_Input data_:

:::::

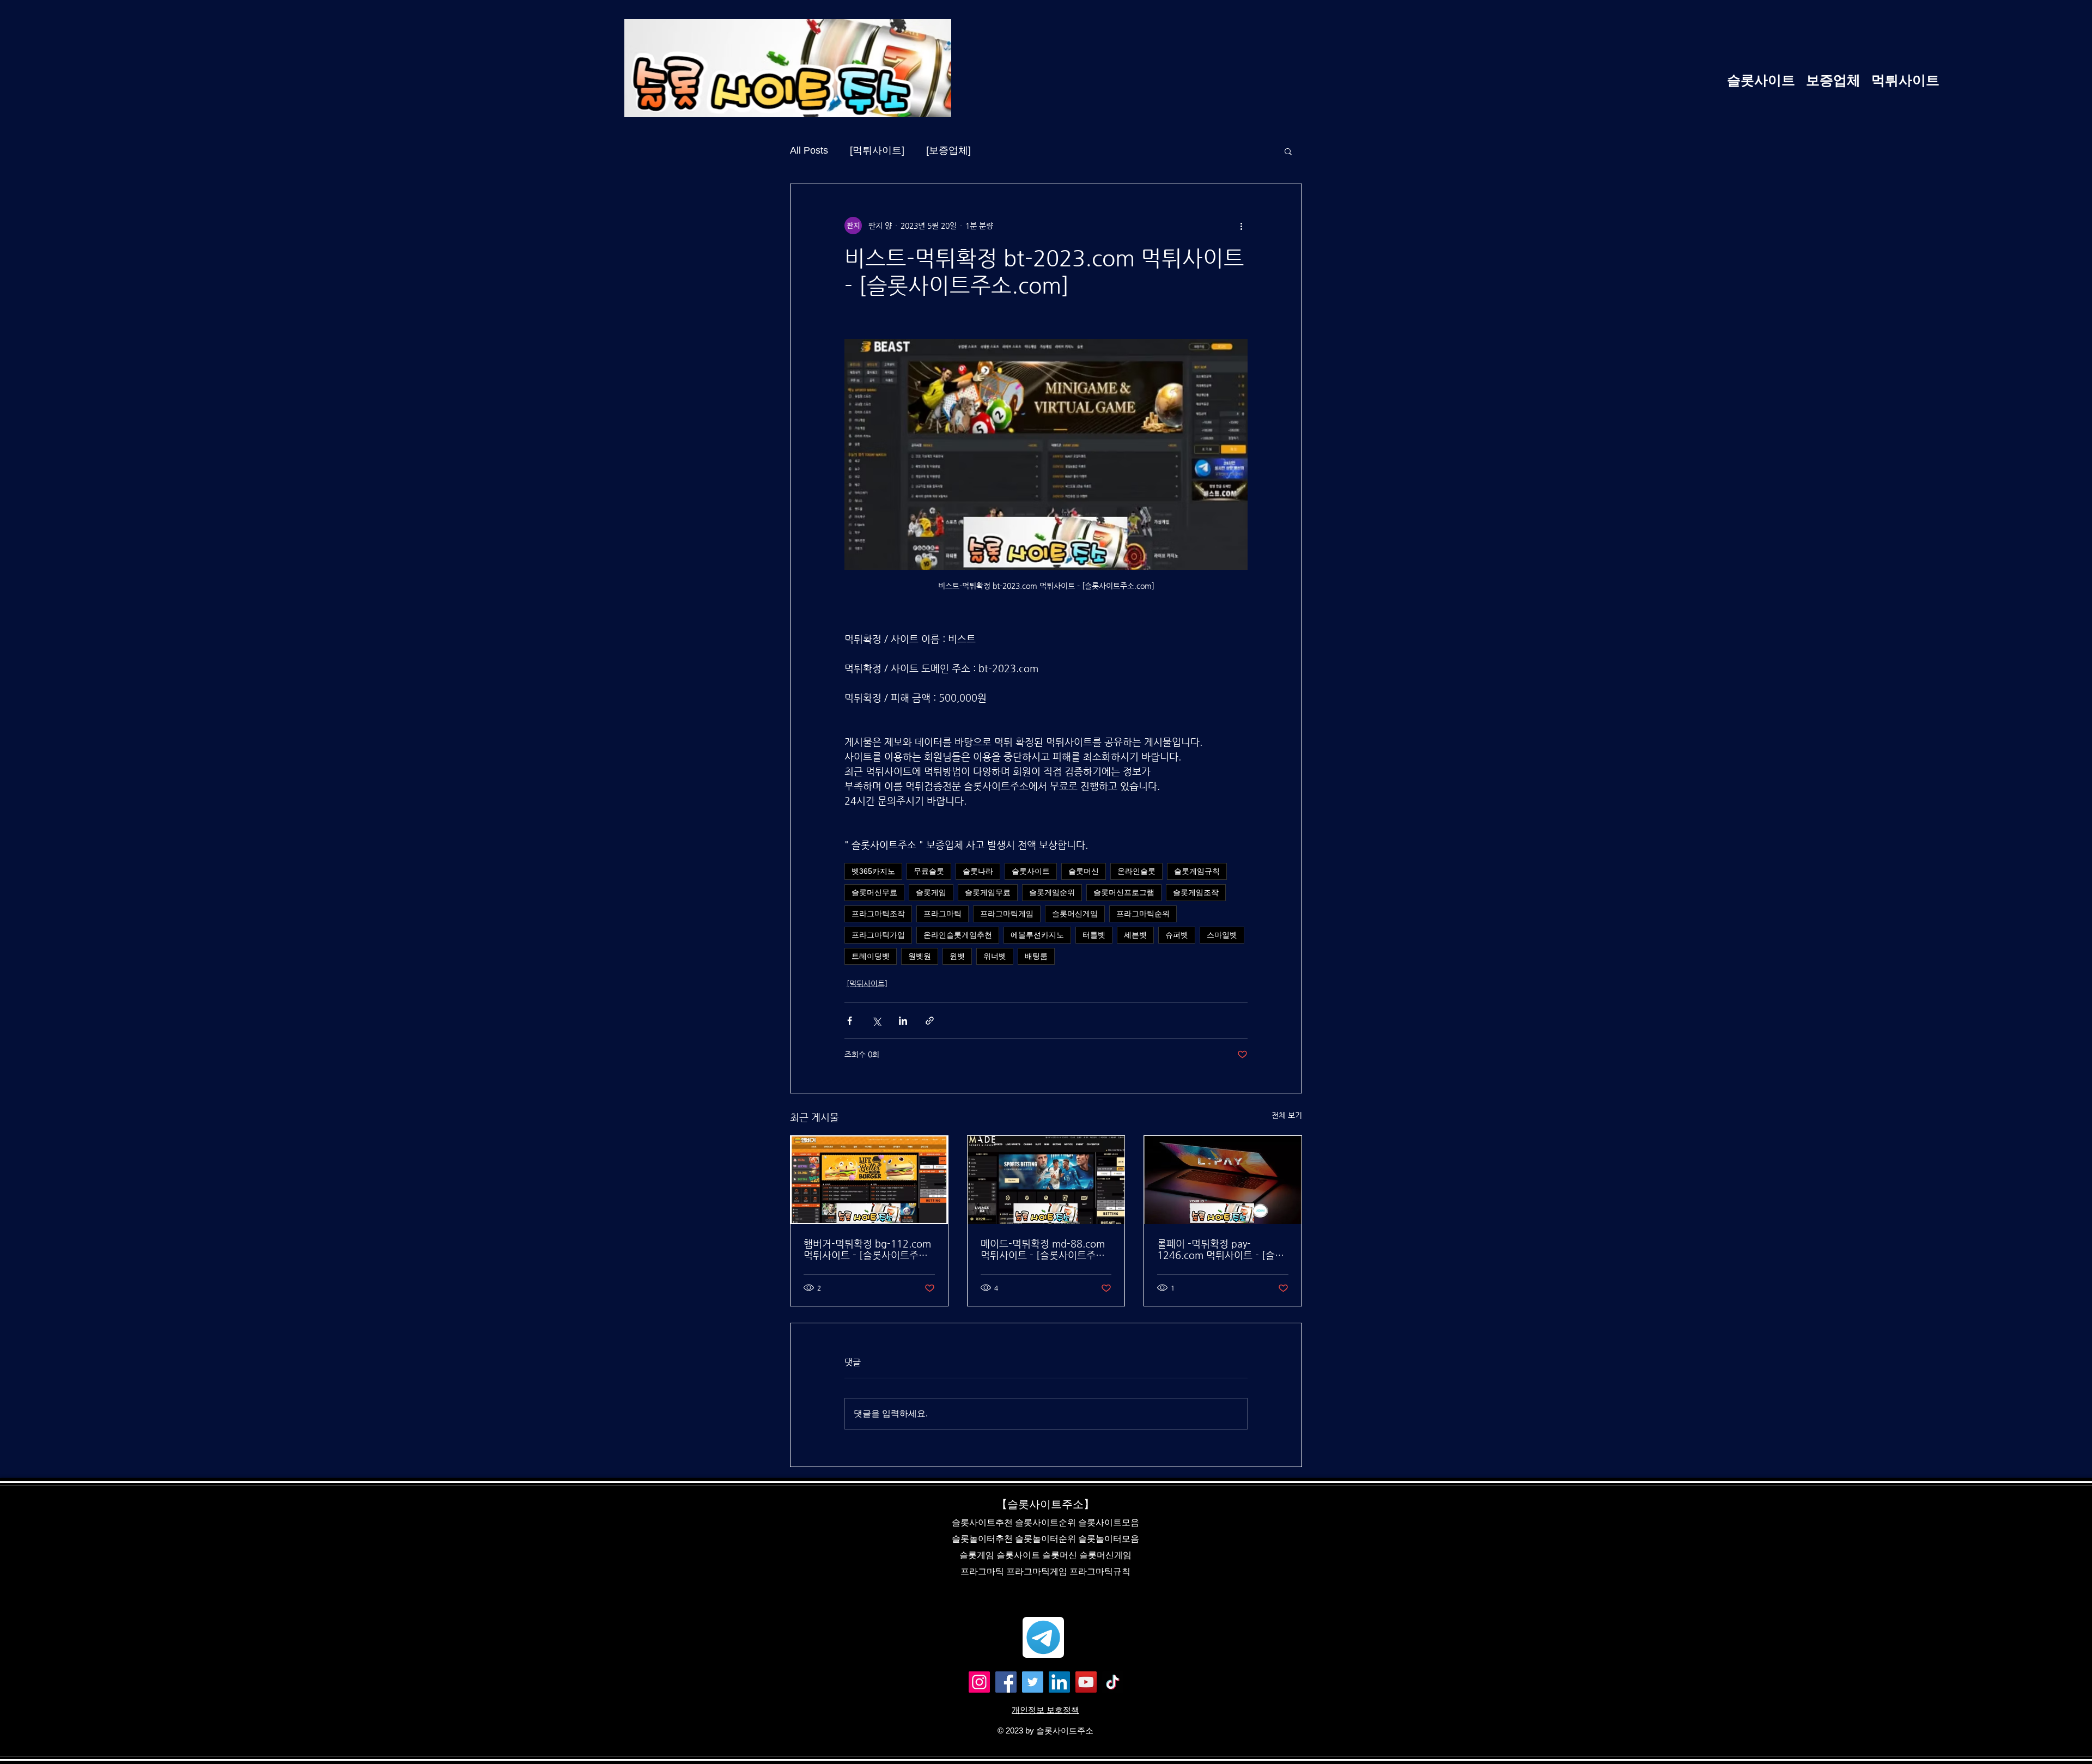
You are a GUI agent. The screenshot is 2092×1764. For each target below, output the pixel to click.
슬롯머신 (1083, 871)
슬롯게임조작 (1196, 892)
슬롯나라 (978, 871)
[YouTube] (1086, 1682)
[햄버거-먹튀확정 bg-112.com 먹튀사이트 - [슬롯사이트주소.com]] (869, 1180)
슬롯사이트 (1031, 871)
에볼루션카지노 (1037, 934)
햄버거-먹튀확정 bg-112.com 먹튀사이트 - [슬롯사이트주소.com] (867, 1249)
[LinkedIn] (1059, 1682)
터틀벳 (1094, 934)
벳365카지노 (873, 871)
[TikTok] (1112, 1682)
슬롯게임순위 (1052, 892)
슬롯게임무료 (988, 892)
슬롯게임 (931, 892)
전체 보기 (1287, 1115)
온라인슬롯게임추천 (957, 934)
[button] (1288, 151)
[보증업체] (948, 150)
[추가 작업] (1241, 225)
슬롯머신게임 (1075, 913)
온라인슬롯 (1136, 871)
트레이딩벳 (871, 956)
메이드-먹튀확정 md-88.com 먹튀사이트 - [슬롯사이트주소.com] (1043, 1249)
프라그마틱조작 (878, 913)
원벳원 (919, 956)
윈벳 (957, 956)
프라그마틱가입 (878, 934)
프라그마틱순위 (1143, 913)
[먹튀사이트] (877, 150)
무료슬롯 (929, 871)
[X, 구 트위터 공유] (876, 1020)
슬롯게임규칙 (1197, 871)
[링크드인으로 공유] (903, 1020)
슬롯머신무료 (874, 892)
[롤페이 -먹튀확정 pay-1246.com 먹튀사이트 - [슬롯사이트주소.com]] (1223, 1180)
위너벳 (994, 956)
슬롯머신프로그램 (1123, 892)
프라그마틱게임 (1006, 913)
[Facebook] (1006, 1682)
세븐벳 (1135, 934)
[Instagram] (979, 1682)
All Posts (809, 150)
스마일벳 (1222, 934)
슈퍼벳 (1176, 934)
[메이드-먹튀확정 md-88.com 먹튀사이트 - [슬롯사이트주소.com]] (1046, 1180)
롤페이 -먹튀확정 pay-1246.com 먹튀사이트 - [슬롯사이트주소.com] (1220, 1249)
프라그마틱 (942, 913)
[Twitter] (1032, 1682)
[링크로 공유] (930, 1020)
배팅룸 (1036, 956)
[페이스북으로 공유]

:::::

_Assigned task_: What is the number of lines in the records that hold "먹튀사이트"? Give the number by itself.

_Response to the exercise_: 7